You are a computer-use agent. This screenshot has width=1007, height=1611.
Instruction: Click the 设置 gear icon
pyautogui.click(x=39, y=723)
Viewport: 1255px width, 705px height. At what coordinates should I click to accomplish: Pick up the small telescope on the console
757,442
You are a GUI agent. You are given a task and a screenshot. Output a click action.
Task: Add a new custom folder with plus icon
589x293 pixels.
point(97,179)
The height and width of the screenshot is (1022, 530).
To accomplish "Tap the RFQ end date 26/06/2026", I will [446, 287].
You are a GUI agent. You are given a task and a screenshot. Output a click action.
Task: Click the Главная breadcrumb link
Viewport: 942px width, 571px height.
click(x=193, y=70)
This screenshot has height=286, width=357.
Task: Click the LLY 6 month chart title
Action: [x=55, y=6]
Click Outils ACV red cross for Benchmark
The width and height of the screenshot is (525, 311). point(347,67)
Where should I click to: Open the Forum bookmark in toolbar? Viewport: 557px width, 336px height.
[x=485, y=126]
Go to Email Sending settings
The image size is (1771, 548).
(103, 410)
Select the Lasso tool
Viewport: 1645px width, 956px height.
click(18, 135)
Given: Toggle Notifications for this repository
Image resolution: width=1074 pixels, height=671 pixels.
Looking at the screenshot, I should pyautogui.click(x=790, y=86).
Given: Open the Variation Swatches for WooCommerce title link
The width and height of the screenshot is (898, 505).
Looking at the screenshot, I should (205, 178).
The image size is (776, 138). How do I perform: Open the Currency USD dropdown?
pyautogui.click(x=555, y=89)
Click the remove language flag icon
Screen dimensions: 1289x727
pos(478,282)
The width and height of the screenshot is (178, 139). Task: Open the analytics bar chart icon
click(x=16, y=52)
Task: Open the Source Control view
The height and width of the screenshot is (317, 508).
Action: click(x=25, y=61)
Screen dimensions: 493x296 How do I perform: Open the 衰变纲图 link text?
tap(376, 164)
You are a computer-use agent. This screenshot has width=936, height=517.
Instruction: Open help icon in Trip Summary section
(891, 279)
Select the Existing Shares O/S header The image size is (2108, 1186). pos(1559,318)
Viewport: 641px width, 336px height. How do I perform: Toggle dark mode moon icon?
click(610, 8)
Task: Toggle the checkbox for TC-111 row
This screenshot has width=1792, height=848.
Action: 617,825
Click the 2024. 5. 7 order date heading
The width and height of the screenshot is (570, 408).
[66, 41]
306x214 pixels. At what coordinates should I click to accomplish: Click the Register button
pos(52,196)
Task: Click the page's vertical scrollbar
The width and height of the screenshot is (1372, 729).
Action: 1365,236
________
**AIM OF THE TASK**
For every line above that includes the word "agent", return the line.

**TASK OUTPUT**
You are a computer-use agent. This screenshot has width=1007, height=1611.
You are a GUI agent. You are given a task and a screenshot. Output a click action.
You are a GUI agent. You are given a task and a screenshot. Output a click action.
You are a computer-use agent. This screenshot has width=936, height=517.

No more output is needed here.